> **Exercise aim**:
What needs reproducing is the run of lines in the data below starting at the line with "Open the calendar icon in sidebar" and ending at the line with "Task: Toggle Chicken", both ends included. Copy it exactly, without pictures, and add nothing.

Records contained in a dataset
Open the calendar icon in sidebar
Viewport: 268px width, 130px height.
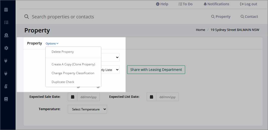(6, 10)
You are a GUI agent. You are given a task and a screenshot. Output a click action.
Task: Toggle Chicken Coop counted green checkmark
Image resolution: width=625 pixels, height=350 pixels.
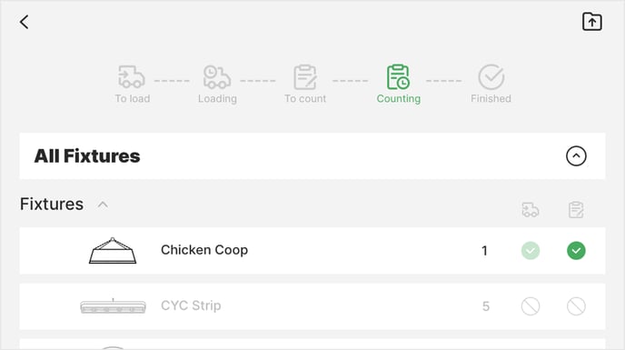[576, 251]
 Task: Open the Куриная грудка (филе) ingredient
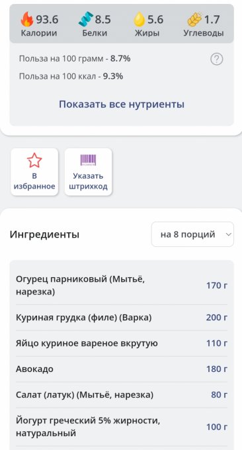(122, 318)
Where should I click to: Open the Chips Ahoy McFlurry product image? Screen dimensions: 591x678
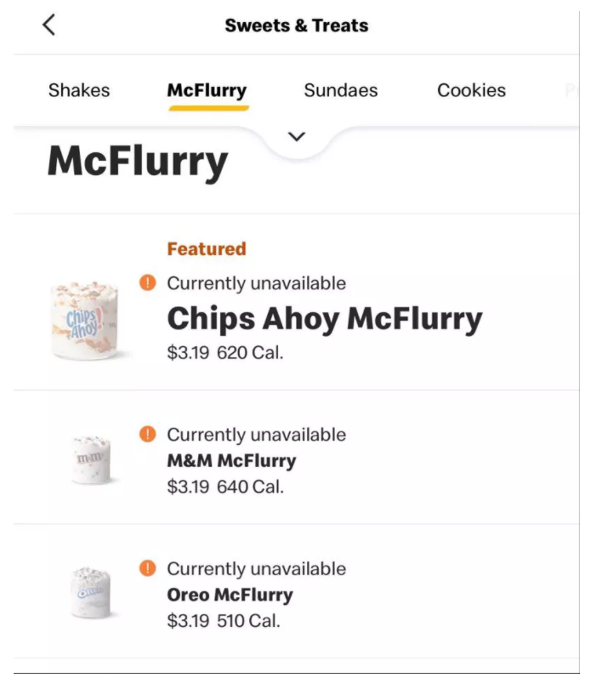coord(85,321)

...

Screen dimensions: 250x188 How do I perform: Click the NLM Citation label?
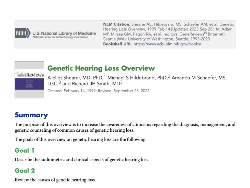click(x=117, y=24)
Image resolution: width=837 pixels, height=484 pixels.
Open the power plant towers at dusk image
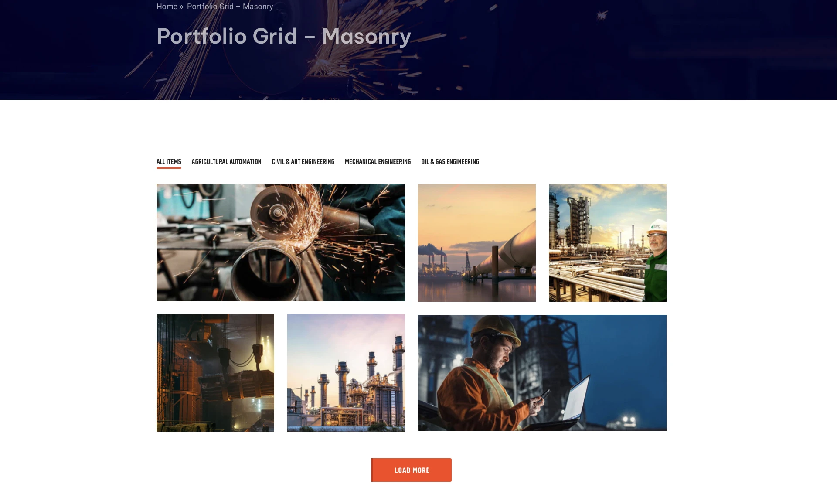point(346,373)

> **Answer box**:
Open the calendar icon in sidebar
Viewport: 268px width, 130px height.
(6, 10)
You are a GUI agent. You are given a task and a screenshot. Output a click action.
Task: Toggle Chicken Coop counted green checkmark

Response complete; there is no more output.